Manis Pahit Bertani Bawang Merah Lokal

Apr 10, 2013 No Comments by

Oleh: Cornelius Helmy dan Siwi Nurbiajanti

Belasan tahun menggantungkan hidup pada bawang merah, Firdaus (35) belum merasakan keuntungan yang layak. Bagi petani asal Desa Sape, Kecamatan Lambu, Kabupaten Bima, Nusa Tenggara Barat, itu, panen bawang sekali ibaratnya hanya cukup untuk makan sehari.

Firdaus mengatakan, dia butuh Rp 45 juta per hektar untuk menanam bawang merah. Dengan hasil panen hanya 10 ton per hektar dan harga bawang Rp 4.500 per kg, ia terpaksa puas hanya balik modal. Modal tanam selalu ia pinjam dari orangtua atau tetangga sekitar rumahnya.

Tidak tahan dengan keadaan ini, Firdaus pernah merantau ke Singapura menjadi tenaga kerja Indonesia.
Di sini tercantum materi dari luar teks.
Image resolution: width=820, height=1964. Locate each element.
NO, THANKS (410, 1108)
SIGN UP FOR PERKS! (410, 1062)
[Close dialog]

Namun, menjadi pekerja kasar di Singapura tidak membuatnya sejahtera. Ia memilih pulang kampung.

Pertemuannya dengan seorang penyuluh swasta di Bima tahun 2008 memberikan harapan. Ia ditawari teknologi pertanian baru, menanam bawang merah dengan biji. Sebelumnya, petani Bima memilih umbi sebagai benih. Di tengah keraguan petani lain, ia mencobanya.

Hasilnya menggembirakan. Benih biji hanya butuh total biaya Rp 10 juta per hektar. Dengan 5 kg benih untuk lahan 1 hektar, ia bisa panen 20-25 ton bawang merah yang laku dijual ke pengepul Rp 22.000 per kg.

”Jauh lebih untung dan hemat dibandingkan pakai umbi. Harga umbi sangat mahal. Dari modal tanam Rp 45 juta per hektar, sekitar Rp 25 juta di antaranya untuk membeli benih umbi,” katanya.

Kini, rumah panggung senilai Rp 15 juta dan sepeda motor Rp 12 juta ia dapatkan dari bawang merah. Ia tengah merajut mimpi mengumpulkan uang untuk asuransi pendidikan anaknya. ”Saya tidak berani punya mimpi seperti ini waktu tanam bawang pakai umbi,” katanya.

Bawang merah adalah produk hortikultura unggulan Kabupaten Bima di Sumbawa. Kepala Bidang Hortikultura Dinas Pertanian dan Tanaman Pangan Kabupaten Bima Adnan Adam menyebutkan, total lahan seluas 18.960 hektar, tetapi baru 7.000 hektar yang dimanfaatkan karena keterbatasan modal.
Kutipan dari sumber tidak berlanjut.